• OBJETIVO A:
Reproduce sin cambios el pasaje del texto sobre las cárceles en México que va de "Aunque las violaciones" a "negado derechos básicos.".

++++ TEXTO DE ORIGEN ++++

Como lo muestran estudios académicos o informes oficiales, las cárceles en México forman parte de un sistema deshumanizante en que rigen la arbitrariedad y la violencia. Según un reporte de la CNDH del 2016, la violación de derechos humanos, de tratados y leyes nacionales e internacionales en aquéllas es sistémica y sistemática. Así, lejos de cumplir con el supuesto propósito de reinserción social con que se justifica el encierro como forma de castigo en las sociedades democráticas, la cárcel es, en realidad, como ha señalado la antropóloga Aída Hernández, el último eslabón de una cadena de exclusión y violencia.
Aunque las violaciones a los derechos humanos pueden afectar casi a cualquiera que caiga en la maquinaria penal, las personas más vulnerables —pobres, indígenas y mujeres— corren mayores riesgos, pues tienen menos redes de apoyo o recursos para defenderse. Además, para muchas la reclusión es un agravio más en una sociedad desigual y violenta, que antes les ha negado derechos básicos.
Si bien las mujeres representan alrededor de 5% de la población penitenciaria, sus condiciones de vida ilustran bien los vicios del sistema. A la privación de la libertad y al maltrato común en este ámbito, se añade la carga del machismo que se traduce en graves violaciones a sus derechos humanos, como la violencia sexual. El encierro en sí les impone un triple abandono: el de la sociedad que las deja a merced de un aparato represor que encarcela sin sentencia o impone penas desproporcionadas, el de sus familias que no las visitan —entre 50 y 70% de las presas no recibe visitas de parejas o familiares, según diversas fuentes— y el de un Estado que muchas sólo conocieron en el momento de ser detenidas.

++++ LISTADO PROPORCIONADO ++++

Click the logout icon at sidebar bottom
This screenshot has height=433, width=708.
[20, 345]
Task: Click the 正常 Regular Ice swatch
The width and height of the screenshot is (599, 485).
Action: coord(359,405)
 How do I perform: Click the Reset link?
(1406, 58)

++++

• OBJETIVO B:
Vuelve a escribir el listado completo con "Click" cambiado por "Tap" y sin alterar nada más.

• SOLUCIÓN DETALLADA A:
Aunque las violaciones a los derechos humanos pueden afectar casi a cualquiera que caiga en la maquinaria penal, las personas más vulnerables —pobres, indígenas y mujeres— corren mayores riesgos, pues tienen menos redes de apoyo o recursos para defenderse. Además, para muchas la reclusión es un agravio más en una sociedad desigual y violenta, que antes les ha negado derechos básicos.

• SOLUCIÓN DETALLADA B:
Tap the logout icon at sidebar bottom
This screenshot has height=433, width=708.
[20, 345]
Task: Tap the 正常 Regular Ice swatch
The width and height of the screenshot is (599, 485).
Action: coord(359,405)
 How do I perform: Tap the Reset link?
(1406, 58)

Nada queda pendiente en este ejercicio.